SHORT EXERCISE
Reproduce the lines below exactly, beginning with the line that contains "Click the HYD destination input field" and continuing through the line that contains "Action: pyautogui.click(x=118, y=24)". Leave the pictures out of your answer.

SUPPLIED INFORMATION
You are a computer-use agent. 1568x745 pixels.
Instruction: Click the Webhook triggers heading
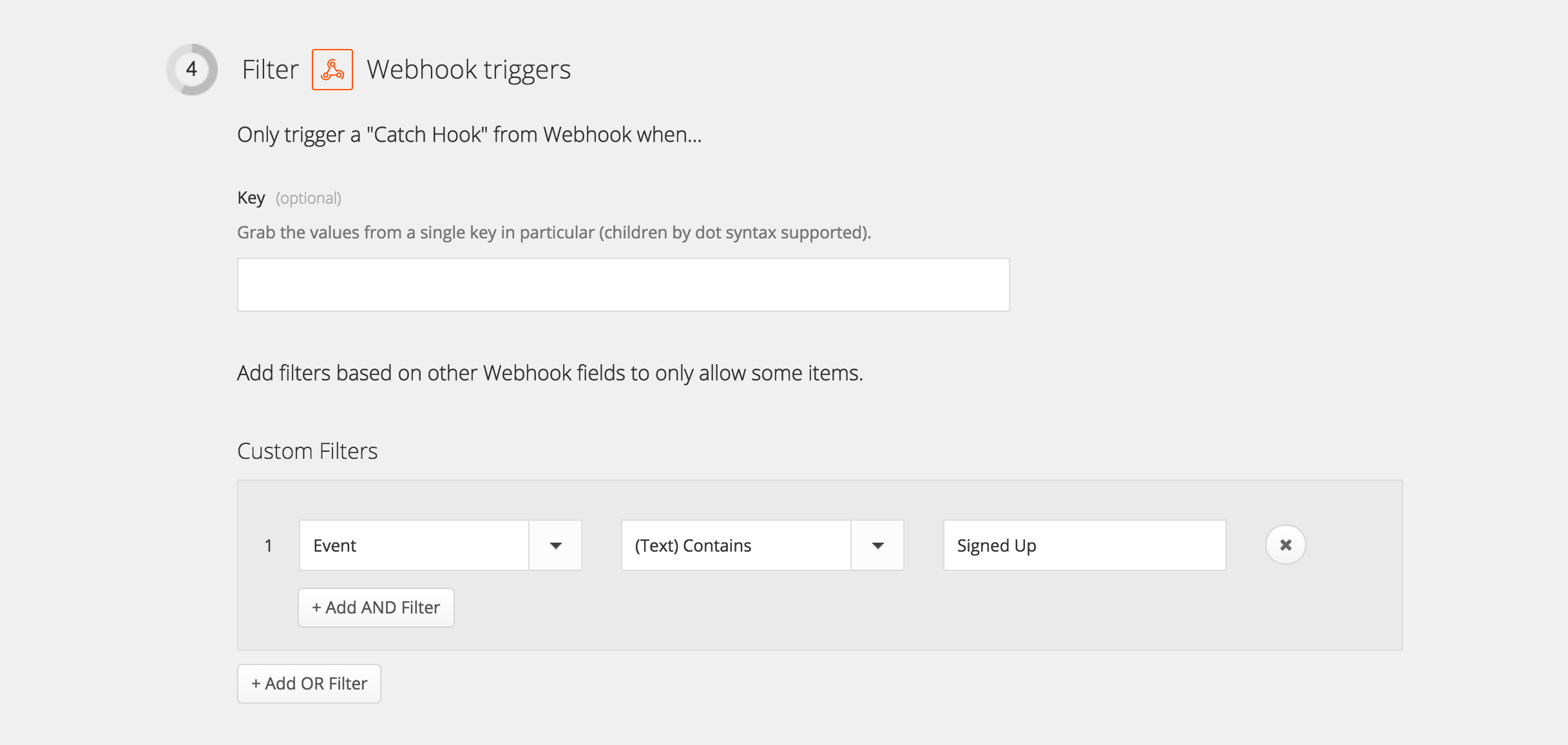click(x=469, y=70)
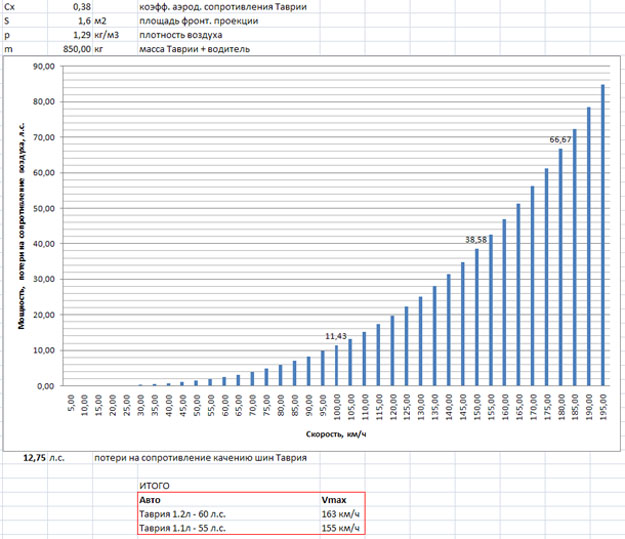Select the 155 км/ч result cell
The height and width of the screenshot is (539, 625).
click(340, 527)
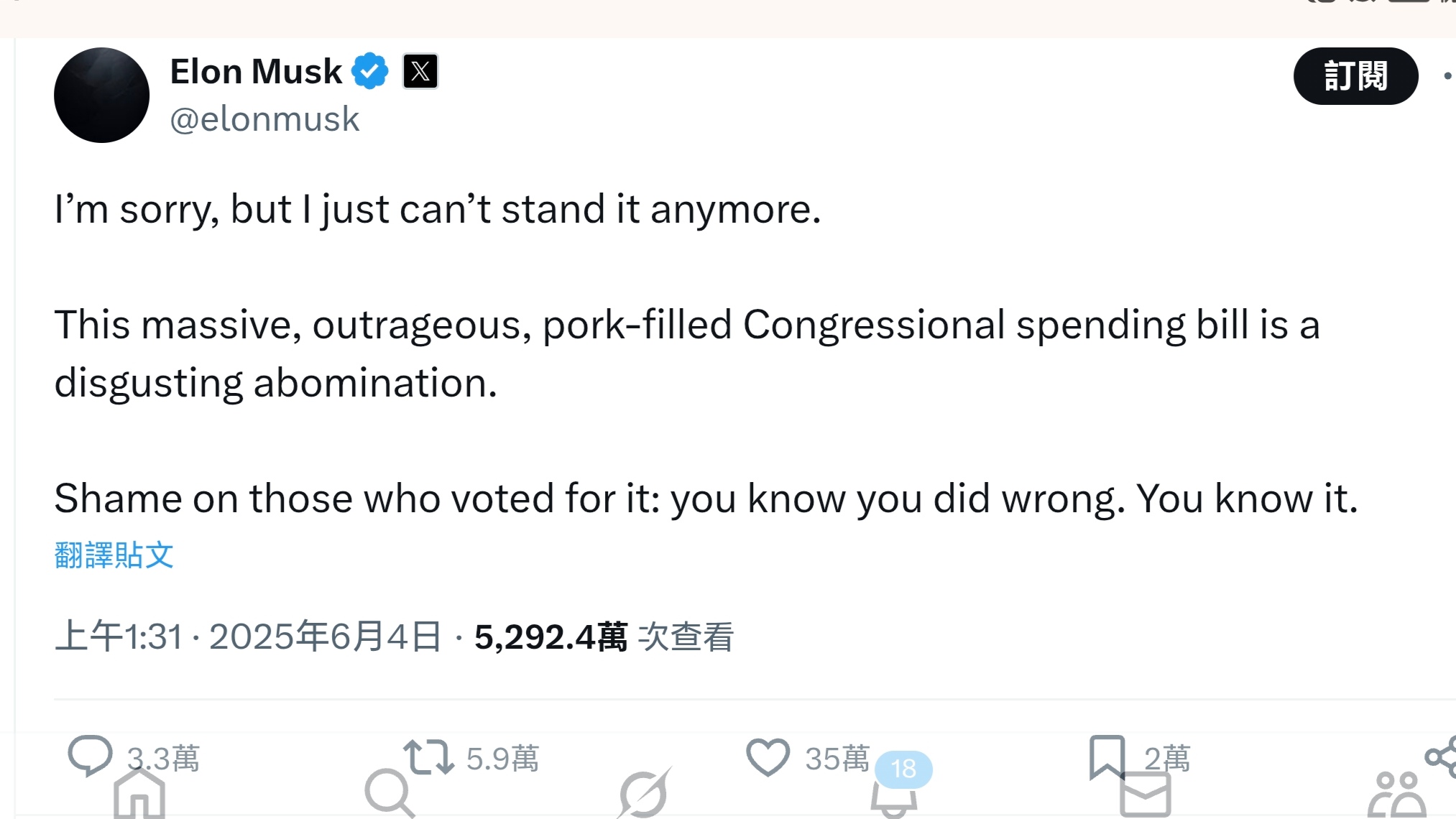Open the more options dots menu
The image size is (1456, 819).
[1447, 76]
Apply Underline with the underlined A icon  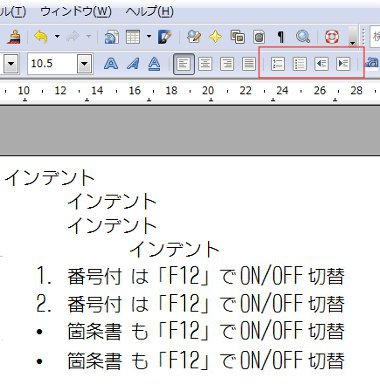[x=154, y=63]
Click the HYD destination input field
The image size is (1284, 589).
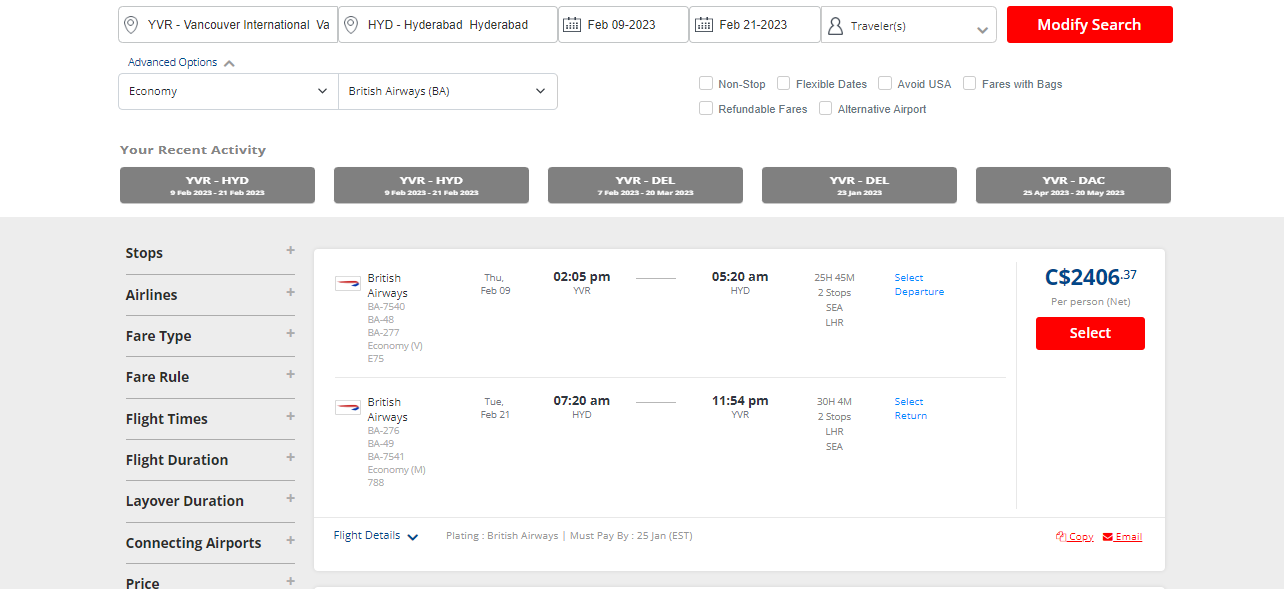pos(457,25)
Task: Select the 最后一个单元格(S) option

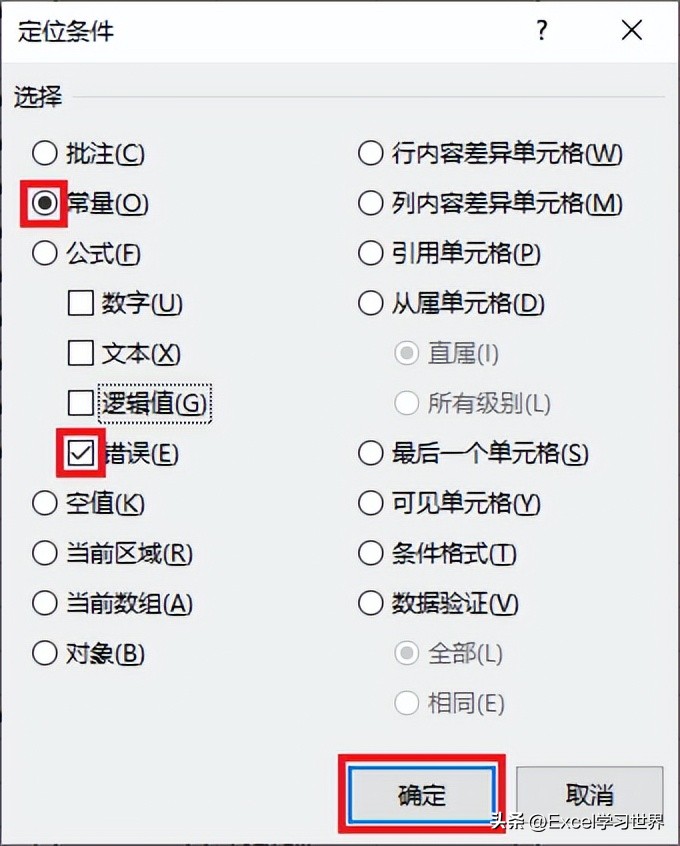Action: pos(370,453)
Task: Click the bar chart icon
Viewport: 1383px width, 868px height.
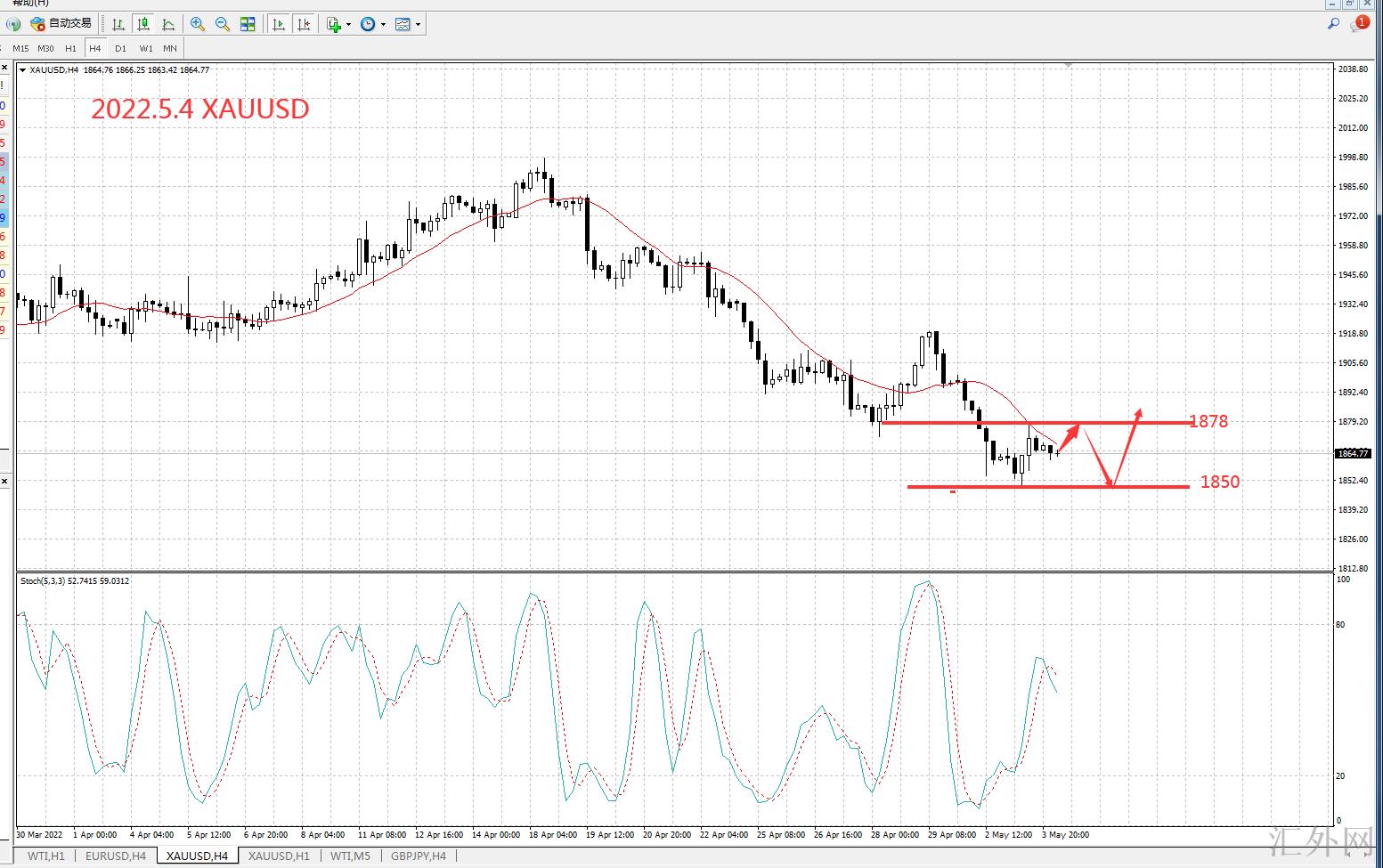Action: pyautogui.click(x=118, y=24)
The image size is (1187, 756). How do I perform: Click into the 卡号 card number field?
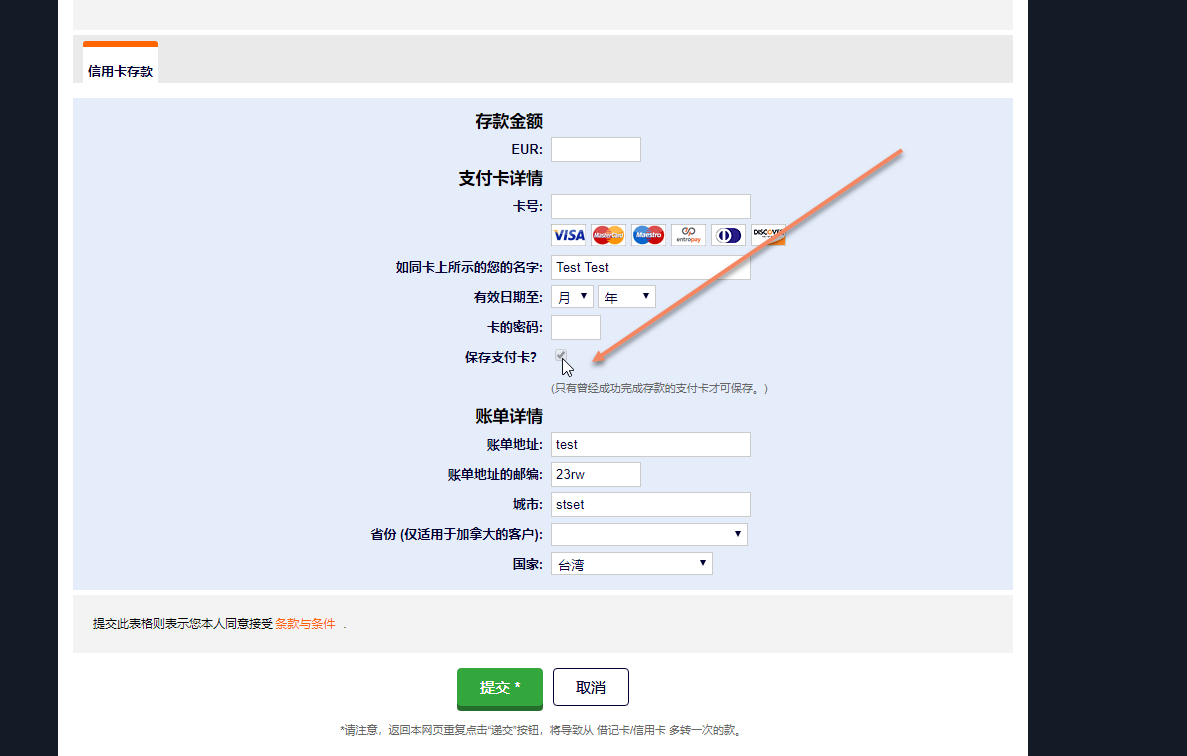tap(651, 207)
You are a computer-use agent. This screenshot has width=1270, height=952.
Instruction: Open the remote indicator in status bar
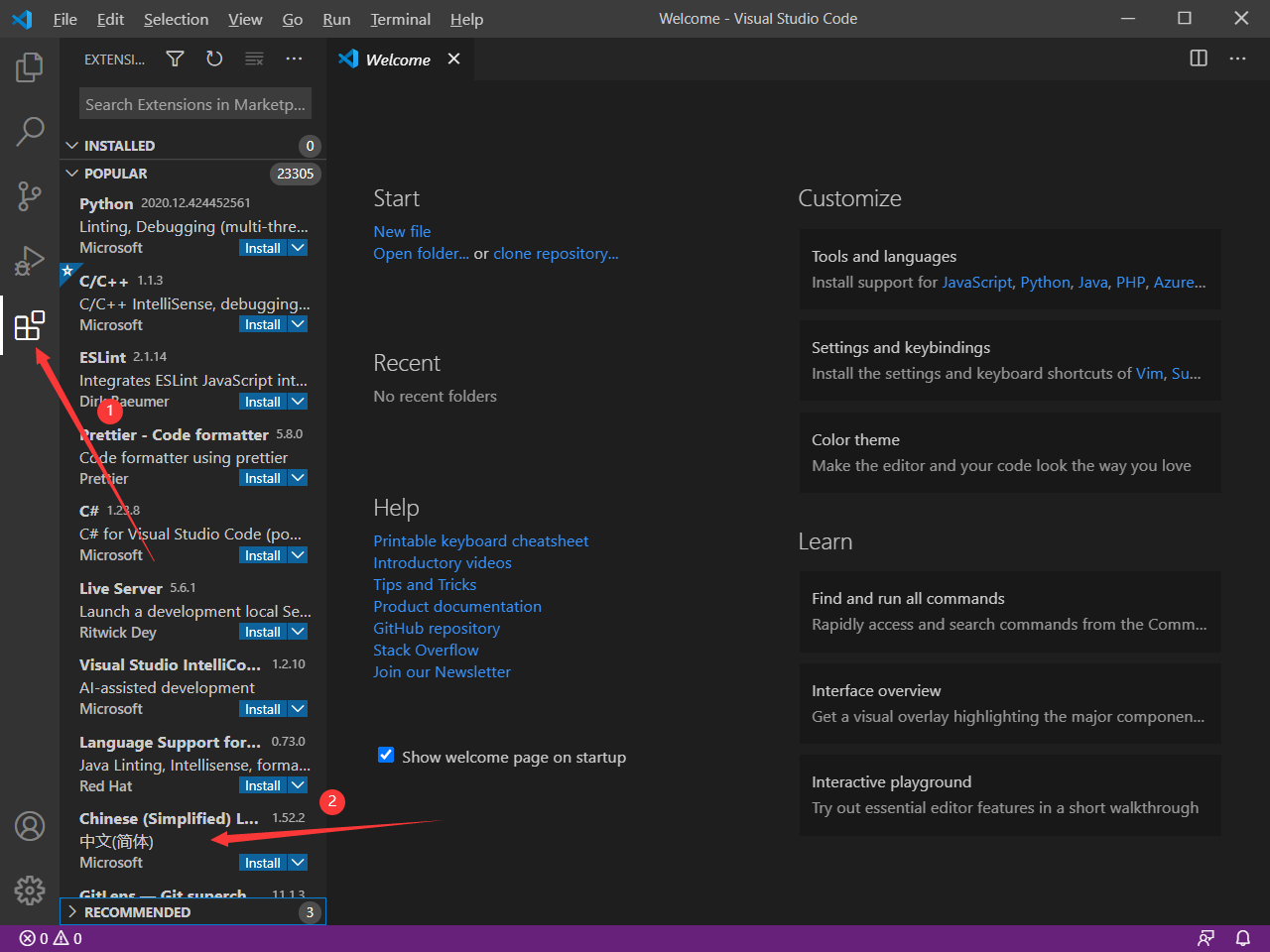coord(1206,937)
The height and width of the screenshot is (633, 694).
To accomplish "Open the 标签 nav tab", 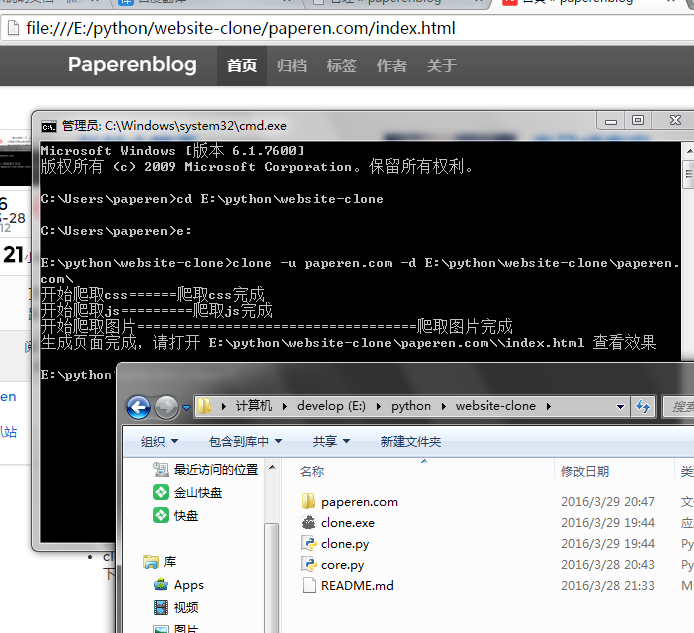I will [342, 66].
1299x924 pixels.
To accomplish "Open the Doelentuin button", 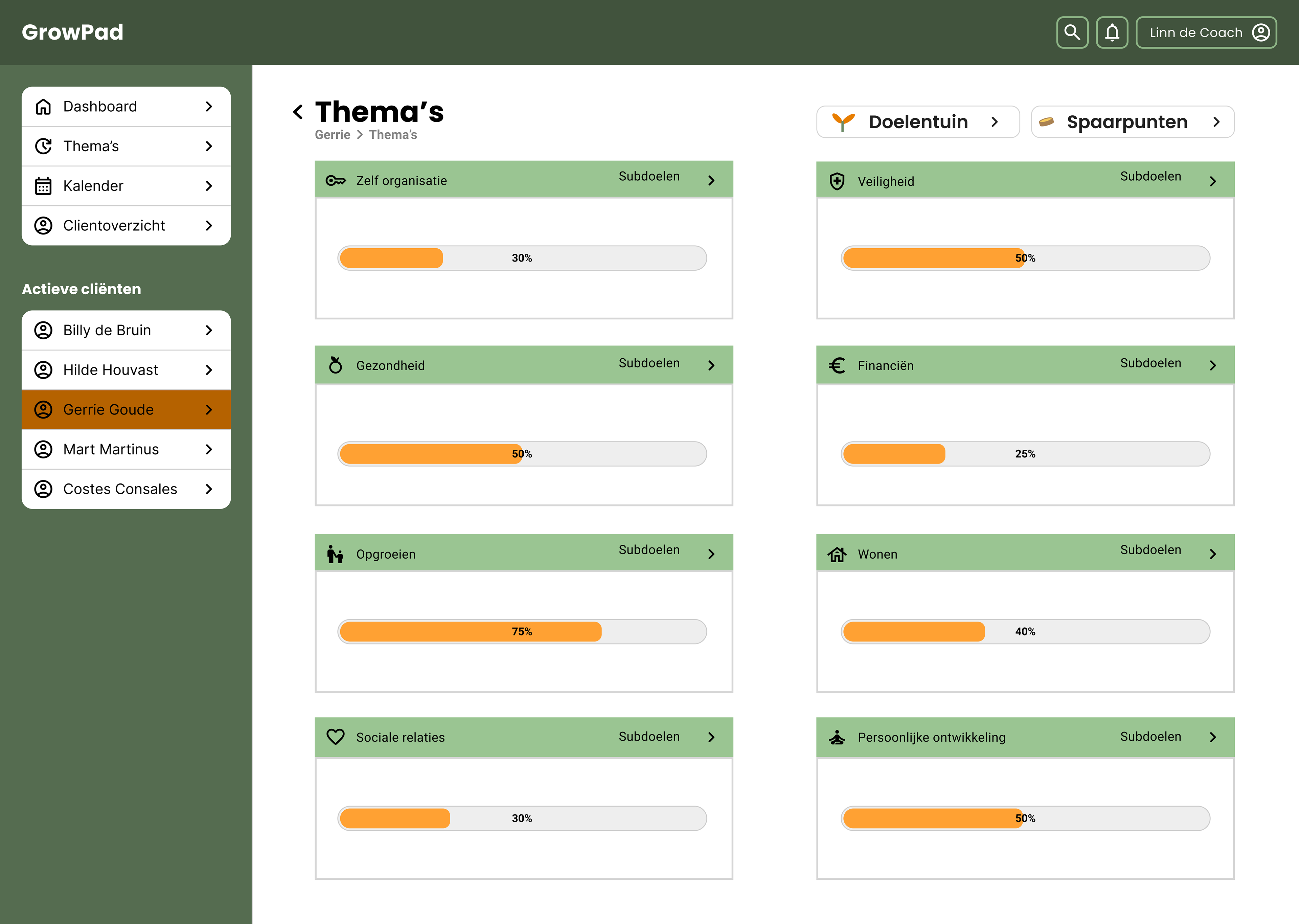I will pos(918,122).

WRITTEN ANSWER
Click the HYD destination input field
The image size is (1284, 589).
pos(457,25)
Task: Select the 最后一个单元格(S) option

Action: pos(370,453)
Task: Click the bar chart icon
Viewport: 1383px width, 868px height.
Action: pyautogui.click(x=118, y=24)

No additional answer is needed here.